Skip to content

Operator guide

This is the daily operating map for beampipe-core v2. Use it after installation to understand which process should run, what it owns, and where to look when work stalls.

Operating model

beampipe-core is one binary with multiple roles. All roles share PostgreSQL as the durable state store.

operator / API
      |
      v
+---------------+      +----------------+      +------------------+
| API process   | ---> | PostgreSQL     | <--- | worker replicas  |
| /api/v2       |      | configs/jobs   |      | claim/run jobs   |
| auth/uploads  |      | events/ledger  |      | TAP/TM/DIM/Slurm |
+-------+-------+      +-------+--------+      +--------+---------+
        |                      ^                        ^
        |                      |                        |
        +--------------+-------+------------------------+
                       |
                 scheduler role
                 enqueue ticks

Run exactly one scheduler-enabled process per environment.
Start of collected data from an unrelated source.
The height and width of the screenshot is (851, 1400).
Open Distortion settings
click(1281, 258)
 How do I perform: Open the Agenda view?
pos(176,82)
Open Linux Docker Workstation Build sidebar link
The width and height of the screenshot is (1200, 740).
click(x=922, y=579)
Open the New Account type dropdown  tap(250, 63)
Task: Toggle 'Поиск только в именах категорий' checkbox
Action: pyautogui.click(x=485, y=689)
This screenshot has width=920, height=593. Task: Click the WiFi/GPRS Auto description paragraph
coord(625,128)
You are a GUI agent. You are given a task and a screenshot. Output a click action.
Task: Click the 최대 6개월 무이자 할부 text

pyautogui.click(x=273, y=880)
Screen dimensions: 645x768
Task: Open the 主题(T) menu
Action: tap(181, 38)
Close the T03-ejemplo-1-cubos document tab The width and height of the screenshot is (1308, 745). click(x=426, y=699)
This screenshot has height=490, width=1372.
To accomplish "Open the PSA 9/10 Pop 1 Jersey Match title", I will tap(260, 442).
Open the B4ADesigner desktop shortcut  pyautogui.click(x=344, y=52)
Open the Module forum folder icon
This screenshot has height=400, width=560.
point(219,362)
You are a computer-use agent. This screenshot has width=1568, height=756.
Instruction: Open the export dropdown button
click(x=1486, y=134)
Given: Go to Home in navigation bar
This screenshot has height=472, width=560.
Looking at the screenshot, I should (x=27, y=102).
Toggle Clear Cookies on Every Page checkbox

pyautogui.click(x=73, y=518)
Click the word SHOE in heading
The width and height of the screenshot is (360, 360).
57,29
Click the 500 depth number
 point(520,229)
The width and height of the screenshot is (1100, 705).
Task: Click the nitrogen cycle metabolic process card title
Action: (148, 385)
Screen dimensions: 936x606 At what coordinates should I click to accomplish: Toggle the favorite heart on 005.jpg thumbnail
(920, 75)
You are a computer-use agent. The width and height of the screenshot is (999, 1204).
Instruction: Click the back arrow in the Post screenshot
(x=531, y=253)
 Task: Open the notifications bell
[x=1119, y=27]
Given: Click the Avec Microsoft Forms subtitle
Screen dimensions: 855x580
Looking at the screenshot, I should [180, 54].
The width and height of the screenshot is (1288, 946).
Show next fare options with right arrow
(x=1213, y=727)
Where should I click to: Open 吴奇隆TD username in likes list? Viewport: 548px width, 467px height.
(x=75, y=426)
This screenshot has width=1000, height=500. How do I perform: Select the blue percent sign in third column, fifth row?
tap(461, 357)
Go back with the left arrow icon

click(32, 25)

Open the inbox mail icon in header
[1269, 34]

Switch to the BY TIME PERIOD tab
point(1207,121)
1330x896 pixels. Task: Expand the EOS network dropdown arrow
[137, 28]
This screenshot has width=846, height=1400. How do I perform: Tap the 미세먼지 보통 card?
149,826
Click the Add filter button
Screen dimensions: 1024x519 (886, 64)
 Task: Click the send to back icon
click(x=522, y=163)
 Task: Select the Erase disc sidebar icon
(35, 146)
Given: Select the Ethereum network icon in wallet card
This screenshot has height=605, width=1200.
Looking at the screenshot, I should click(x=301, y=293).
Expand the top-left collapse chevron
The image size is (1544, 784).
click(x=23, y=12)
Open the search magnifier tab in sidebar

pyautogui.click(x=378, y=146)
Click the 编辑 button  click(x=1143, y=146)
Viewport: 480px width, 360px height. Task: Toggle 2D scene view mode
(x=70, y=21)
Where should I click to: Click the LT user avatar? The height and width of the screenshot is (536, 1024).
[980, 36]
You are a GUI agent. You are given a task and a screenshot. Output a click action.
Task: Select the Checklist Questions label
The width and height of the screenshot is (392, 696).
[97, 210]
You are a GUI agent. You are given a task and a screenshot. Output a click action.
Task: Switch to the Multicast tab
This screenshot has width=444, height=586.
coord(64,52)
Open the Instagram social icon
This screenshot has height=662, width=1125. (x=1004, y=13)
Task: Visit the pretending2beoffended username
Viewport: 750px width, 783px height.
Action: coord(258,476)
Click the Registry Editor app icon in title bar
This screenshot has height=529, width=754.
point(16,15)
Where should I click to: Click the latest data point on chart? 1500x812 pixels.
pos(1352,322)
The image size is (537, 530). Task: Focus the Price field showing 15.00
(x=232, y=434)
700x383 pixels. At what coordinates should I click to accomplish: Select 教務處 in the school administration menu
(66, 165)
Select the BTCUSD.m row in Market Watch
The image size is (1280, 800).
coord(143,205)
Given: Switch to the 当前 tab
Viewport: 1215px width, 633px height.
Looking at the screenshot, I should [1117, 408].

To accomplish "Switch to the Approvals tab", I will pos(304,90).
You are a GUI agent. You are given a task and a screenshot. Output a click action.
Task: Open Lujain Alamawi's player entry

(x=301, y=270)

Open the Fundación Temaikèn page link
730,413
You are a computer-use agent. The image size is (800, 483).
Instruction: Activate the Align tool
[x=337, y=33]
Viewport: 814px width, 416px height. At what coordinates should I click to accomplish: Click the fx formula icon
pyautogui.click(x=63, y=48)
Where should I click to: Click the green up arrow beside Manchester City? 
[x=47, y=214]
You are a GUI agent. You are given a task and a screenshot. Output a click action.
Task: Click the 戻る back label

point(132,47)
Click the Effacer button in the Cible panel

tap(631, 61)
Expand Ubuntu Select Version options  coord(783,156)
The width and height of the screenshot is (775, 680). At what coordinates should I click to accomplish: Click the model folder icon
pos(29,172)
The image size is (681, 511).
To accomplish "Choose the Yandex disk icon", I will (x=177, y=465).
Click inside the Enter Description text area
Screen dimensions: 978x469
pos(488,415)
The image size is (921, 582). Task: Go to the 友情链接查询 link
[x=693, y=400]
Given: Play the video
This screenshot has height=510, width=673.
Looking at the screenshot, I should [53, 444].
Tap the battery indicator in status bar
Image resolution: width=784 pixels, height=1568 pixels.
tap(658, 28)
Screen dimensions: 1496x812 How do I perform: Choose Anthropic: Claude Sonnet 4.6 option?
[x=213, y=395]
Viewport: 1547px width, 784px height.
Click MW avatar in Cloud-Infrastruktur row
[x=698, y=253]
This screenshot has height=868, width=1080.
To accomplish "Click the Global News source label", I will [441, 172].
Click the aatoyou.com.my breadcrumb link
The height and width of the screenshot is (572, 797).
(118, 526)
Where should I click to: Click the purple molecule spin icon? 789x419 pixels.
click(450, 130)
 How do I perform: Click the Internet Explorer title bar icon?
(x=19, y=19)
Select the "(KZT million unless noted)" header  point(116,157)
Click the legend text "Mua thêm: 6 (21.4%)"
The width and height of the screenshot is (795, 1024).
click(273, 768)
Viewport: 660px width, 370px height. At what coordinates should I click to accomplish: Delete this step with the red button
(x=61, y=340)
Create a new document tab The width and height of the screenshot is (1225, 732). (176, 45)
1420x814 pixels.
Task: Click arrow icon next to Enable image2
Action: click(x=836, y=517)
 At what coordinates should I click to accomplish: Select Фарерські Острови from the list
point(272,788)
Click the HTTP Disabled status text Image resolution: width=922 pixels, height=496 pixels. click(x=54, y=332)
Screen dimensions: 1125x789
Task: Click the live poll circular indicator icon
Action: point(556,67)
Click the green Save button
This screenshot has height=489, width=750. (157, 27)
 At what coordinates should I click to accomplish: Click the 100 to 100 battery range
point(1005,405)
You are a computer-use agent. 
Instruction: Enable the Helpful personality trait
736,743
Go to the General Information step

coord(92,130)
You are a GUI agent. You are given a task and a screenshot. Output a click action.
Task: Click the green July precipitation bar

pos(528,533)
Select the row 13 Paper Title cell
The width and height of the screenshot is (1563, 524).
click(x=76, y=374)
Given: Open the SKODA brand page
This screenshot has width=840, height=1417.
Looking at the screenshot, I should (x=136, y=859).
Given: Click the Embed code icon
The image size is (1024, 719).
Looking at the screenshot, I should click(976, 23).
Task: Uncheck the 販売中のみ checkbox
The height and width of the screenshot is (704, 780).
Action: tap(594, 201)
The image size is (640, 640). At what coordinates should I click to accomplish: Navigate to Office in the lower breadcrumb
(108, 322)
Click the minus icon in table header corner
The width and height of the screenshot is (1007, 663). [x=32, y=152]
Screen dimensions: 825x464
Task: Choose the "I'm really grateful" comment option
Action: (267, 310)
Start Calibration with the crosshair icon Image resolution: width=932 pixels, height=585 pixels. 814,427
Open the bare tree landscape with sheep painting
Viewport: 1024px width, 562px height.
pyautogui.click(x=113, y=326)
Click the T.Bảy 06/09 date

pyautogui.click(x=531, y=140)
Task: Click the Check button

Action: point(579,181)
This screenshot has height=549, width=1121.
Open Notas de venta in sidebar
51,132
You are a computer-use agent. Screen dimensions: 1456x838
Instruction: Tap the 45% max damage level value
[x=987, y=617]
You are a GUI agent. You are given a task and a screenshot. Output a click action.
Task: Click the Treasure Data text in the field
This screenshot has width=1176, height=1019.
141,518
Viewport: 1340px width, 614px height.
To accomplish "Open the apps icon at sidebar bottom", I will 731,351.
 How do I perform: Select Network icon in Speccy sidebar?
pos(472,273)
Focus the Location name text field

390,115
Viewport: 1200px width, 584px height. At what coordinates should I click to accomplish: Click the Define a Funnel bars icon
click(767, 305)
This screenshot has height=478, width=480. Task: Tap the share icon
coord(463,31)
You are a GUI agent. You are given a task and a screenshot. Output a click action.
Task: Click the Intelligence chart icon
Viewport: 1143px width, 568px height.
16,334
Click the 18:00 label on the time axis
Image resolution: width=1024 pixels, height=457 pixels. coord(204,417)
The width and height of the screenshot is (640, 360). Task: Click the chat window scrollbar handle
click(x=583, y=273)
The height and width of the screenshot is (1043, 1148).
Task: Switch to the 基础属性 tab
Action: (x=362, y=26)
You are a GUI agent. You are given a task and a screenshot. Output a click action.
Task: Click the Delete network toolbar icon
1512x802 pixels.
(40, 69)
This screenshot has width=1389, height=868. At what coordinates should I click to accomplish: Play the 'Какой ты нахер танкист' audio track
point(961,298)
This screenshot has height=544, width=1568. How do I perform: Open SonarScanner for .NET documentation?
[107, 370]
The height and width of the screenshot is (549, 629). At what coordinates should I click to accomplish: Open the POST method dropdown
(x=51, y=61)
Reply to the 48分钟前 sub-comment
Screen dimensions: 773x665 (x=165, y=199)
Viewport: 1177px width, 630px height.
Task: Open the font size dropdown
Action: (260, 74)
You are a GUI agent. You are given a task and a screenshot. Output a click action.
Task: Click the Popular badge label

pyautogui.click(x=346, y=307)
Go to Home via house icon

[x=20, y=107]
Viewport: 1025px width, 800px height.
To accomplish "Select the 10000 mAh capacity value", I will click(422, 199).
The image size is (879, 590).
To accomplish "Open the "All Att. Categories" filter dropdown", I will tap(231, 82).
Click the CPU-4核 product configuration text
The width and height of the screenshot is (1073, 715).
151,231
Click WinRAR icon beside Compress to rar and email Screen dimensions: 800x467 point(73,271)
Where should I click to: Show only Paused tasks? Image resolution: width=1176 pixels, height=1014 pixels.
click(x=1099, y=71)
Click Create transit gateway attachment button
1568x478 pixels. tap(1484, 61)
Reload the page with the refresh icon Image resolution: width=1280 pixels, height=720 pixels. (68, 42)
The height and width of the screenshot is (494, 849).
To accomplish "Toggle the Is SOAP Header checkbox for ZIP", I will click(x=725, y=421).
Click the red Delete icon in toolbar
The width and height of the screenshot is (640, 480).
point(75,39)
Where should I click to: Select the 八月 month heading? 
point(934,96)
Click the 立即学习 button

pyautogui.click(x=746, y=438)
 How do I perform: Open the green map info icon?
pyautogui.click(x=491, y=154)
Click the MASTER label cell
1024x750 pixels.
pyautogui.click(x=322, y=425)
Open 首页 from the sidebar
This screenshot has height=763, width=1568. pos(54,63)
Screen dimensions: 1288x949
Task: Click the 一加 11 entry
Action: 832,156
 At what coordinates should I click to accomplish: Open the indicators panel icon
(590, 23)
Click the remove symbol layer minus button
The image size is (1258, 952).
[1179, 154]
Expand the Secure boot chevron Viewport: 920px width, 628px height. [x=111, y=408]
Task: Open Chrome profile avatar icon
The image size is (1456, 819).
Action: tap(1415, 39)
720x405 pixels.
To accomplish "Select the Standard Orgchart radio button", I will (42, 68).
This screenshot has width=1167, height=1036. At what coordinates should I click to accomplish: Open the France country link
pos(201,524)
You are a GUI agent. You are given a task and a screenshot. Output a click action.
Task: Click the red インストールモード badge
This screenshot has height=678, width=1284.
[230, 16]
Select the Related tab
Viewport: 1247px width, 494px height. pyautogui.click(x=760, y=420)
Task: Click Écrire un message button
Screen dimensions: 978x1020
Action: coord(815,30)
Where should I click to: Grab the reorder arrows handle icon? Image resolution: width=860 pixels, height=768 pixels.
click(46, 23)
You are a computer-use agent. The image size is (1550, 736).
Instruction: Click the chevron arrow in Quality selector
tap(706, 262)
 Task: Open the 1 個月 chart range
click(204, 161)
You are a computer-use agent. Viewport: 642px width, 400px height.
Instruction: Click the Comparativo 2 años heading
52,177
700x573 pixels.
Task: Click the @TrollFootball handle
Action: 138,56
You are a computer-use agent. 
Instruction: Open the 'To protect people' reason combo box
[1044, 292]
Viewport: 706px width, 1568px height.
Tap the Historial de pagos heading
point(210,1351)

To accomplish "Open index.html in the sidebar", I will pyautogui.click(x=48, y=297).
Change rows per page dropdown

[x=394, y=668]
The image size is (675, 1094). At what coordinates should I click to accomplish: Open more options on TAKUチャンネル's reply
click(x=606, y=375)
Scale API processes for HTTP traffic and worker-only processes for queue throughput.

Role contract

Role Starts with Owns Scale rule
API beampipe serve --worker false HTTP API, auth, uploads, readiness, metrics Scale for request volume
Scheduler beampipe serve --worker true or scheduler-enabled beampipe worker Recurring discovery, execution, DIM, and Slurm poll ticks Run exactly one
Worker BEAMPIPE_WORKER_SCHEDULER_ENABLED=false beampipe worker Queue claims, TAP calls, manifests, staging, translation, deployment, polling Scale horizontally
Database PostgreSQL Configs, source metadata, jobs, executions, provenance One logical primary

Operator workflow

Phase Action Command or API
Bootstrap Apply migrations beampipe migrate
Bootstrap Create first operator beampipe admin create-user --username admin --password ... --email ...
Config Validate survey YAML beampipe project validate -f config/wallaby_hires.v1.yaml
Config Upload survey YAML POST /api/v2/project-configs
Config Upload deployment profile POST /api/v2/deployment-profiles
Source load Register sources POST /api/v2/sources or POST /api/v2/sources/bulk
Discovery Trigger or schedule discovery POST /api/v2/sources/discover
Execution Create execution intent POST /api/v2/executions
Execution Queue execution POST /api/v2/executions/{id}/execute
Monitoring Check readiness GET /api/v2/ready
Monitoring Inspect provenance GET /api/v2/executions/{id}/events

Use API workflow guide for concrete request examples.

Mock to real backend path

Start with mock backends to validate project config, discovery, manifest construction, and dry execution. Move to real backends only after the environment has credentials, TAP reachability, Translator Manager access, and a tested DIM or Slurm deployment profile.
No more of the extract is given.